This creates the hierarchy: `Best Practices > Java > Cleanup > UnnecessaryParentheses`

The displayName of a category corresponds to the value in its category column.

### Epsilon Root

When a CSV contains multiple top-level categories, a synthetic "epsilon root" (`ε`) is created similar to `moderne-organizations-format`. This root:

- Uses the epsilon character (`\u03B5`) as its display name
- Is identified via `RecipeMarketplace.isRoot()`
- Is never written to CSV output
- Allows the reader to return a single root when multiple disparate category trees exist

### Minimal vs. Enriched Marketplaces

**Minimal Marketplace**: Contains only recipe metadata (name, categories, options) without bundle information. Useful for describing what recipes exist and their categorization.

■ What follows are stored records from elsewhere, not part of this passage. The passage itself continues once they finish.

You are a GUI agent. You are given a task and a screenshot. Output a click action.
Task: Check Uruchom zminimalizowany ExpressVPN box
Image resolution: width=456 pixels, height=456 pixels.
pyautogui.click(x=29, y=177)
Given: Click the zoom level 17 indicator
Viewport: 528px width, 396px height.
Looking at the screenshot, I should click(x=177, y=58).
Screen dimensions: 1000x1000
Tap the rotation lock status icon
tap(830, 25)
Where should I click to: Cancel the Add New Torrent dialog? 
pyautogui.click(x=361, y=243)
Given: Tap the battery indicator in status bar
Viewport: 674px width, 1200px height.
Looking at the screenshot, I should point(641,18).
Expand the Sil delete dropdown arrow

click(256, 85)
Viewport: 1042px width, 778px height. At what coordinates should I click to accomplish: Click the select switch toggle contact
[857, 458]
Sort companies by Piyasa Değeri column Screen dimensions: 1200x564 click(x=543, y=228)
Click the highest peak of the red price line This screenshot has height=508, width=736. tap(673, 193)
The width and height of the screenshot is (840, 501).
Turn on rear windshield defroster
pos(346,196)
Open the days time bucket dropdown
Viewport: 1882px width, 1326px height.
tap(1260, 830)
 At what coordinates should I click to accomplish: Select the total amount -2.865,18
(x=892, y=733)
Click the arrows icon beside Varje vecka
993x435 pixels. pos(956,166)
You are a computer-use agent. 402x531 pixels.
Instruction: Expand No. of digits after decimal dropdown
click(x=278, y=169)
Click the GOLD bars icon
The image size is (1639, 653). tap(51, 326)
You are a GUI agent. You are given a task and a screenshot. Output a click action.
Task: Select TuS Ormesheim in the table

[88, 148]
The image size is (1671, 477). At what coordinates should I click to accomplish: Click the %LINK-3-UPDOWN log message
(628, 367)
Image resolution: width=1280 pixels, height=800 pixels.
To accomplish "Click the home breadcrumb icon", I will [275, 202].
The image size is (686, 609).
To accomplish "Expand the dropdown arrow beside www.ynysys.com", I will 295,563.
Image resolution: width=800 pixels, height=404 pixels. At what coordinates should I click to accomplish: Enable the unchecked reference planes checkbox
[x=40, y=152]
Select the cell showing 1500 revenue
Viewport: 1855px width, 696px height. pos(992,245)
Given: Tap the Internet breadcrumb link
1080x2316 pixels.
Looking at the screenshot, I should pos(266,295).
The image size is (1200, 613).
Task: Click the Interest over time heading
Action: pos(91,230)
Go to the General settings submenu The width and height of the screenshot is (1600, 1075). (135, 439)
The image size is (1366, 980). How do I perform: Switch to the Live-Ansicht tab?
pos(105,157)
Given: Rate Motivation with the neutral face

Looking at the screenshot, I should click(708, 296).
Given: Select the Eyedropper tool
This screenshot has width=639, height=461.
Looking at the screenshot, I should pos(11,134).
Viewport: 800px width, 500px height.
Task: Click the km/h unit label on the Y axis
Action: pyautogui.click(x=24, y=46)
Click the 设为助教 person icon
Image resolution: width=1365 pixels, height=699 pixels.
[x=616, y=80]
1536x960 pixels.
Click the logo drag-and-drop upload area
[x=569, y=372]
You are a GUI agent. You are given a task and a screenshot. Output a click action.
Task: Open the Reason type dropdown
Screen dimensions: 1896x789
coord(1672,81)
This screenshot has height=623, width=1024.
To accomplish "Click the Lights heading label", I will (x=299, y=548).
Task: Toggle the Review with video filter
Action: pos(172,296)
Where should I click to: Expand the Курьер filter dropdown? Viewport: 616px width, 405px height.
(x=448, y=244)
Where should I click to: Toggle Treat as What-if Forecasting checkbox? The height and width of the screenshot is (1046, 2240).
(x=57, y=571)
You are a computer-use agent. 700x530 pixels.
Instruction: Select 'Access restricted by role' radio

**Enriched Marketplace**: Includes bundle columns (ecosystem, packageName, version, team). Created when recipes are "installed" into an environment, combining the minimal catalog with actual bundle provenance.

### Implementation

- **Reader**: `RecipeMarketplaceReader` (using univocity-parsers)
- Parses CSV into `RecipeMarketplace` hierarchies
- Accepts optional `RecipeBundleLoader` instances via constructor
- Creates bundle instances via loaders when ecosystem, packageName, and version are present
- Creates `RecipeOffering` instances with null bundles when bundle columns are absent or no loader is configured
- Returns epsilon root when multiple top-level categories exist

- **Writer**: `RecipeMarketplaceWriter` (using univocity-parsers)
- Dynamically determines required category and option columns
- Filters epsilon root from output
- Only includes bundle columns if at least one recipe has bundle information

- **Bundle Loaders**: Configurable implementations passed to the reader
- `MavenRecipeBundleLoader` in `rewrite-maven`: Creates `MavenRecipeBundle` instances, requires `MavenExecutionContextView` and `MavenArtifactDownloader`
- `NpmRecipeBundleLoader` in `rewrite-javascript`: Creates `NpmRecipeBundle` instances
- `RecipeBundleLoader` interface allows additional ecosystems to be added without modifying core

## Consequences

### Positive

1. **Human-editable**: CSV files can be created and modified in spreadsheet tools or text editors
2. **Flexible schema**: Dynamic column detection accommodates varying numbers of categories and options
3. **Separation of concerns**: Minimal marketplaces can describe recipes independently of their installation source
4. **Composable**: Multiple marketplace CSVs can be combined by merging rows
5. **Round-trip compatible**: Reader and writer preserve all information
6. **Familiar pattern**: Mirrors `moderne-organizations-format` conventions, reducing learning curve
7. **Extensible bundle loading**: RecipeBundleLoader interface allows new package ecosystems to be added without modifying core modules

### Negative

1. **CSV limitations**: No native support for nested structures (mitigated by column naming conventions)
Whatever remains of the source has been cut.